TEXT SHOWN Start Marker
The state doesn't provide order - it is the absence of order, the exception to the rules. It's not the path into a bright future - it is the warrior culture, clawing at civilization, attempting to drag it back into the past. The state is the jungle, and only when humanity can finally shed itself of this final animal superstition might we begin to reach something like our full height as a species.

Stranger: In your stateless society, Someone gathering enough wealth to create a militia and gather a following of like-minded individuals and forming a government while claiming land and weaker individuals as under their jurisdiction

Stranger: How would you stop this from occurring

You: So - worst case scenario - a state starts to form? :P

Stranger: They could even call themselves a private institution for all I care... but by all means it is the formation of a government

You: I would say that people should first call them by what they are - thugs.
TEXT SHOWN End Marker
DATA BLOCK Start Marker
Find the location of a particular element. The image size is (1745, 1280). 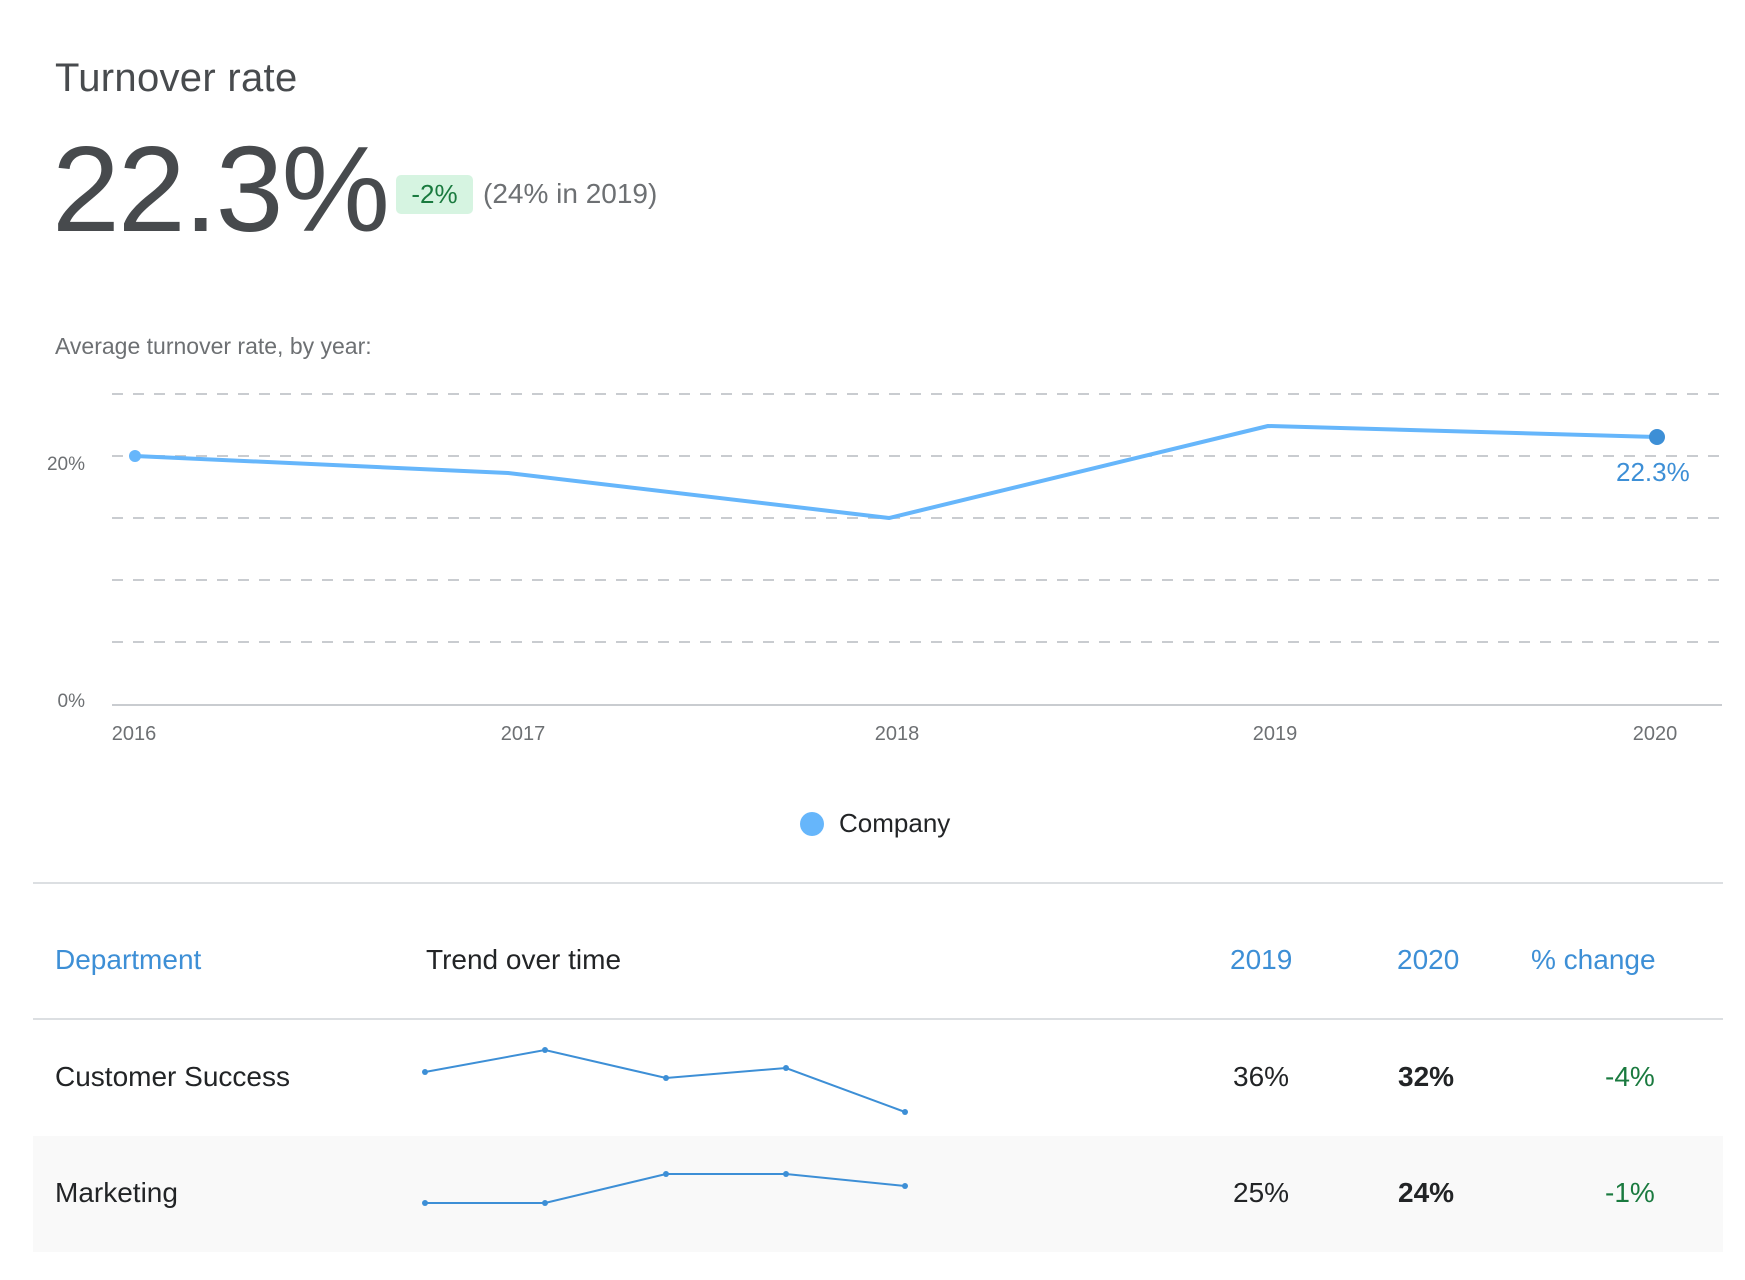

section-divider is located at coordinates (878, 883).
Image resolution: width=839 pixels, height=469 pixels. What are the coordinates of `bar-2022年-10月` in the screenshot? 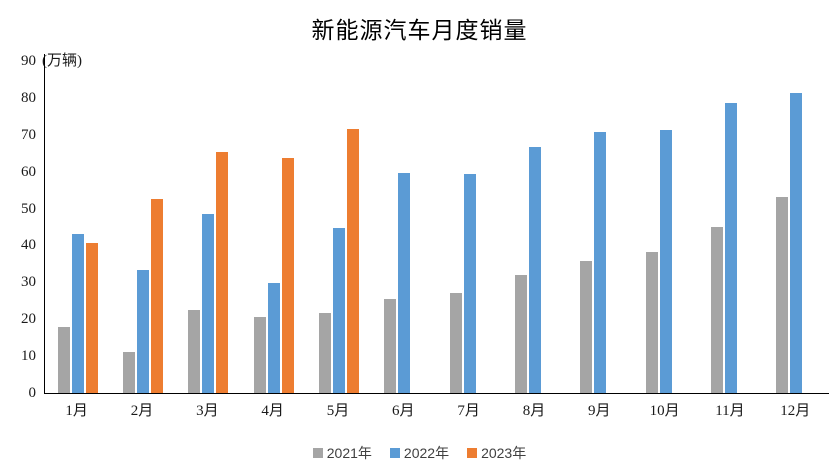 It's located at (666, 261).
DATA BLOCK End Marker
**TASK STATEMENT:**
Please copy the passage on the state word for word, starting at "Stranger: How would" and ending at "are - thugs.". The lines above have no role in this.

**ANSWER TO THIS EXERCISE:**
Stranger: How would you stop this from occurring

You: So - worst case scenario - a state starts to form? :P

Stranger: They could even call themselves a private institution for all I care... but by all means it is the formation of a government

You: I would say that people should first call them by what they are - thugs.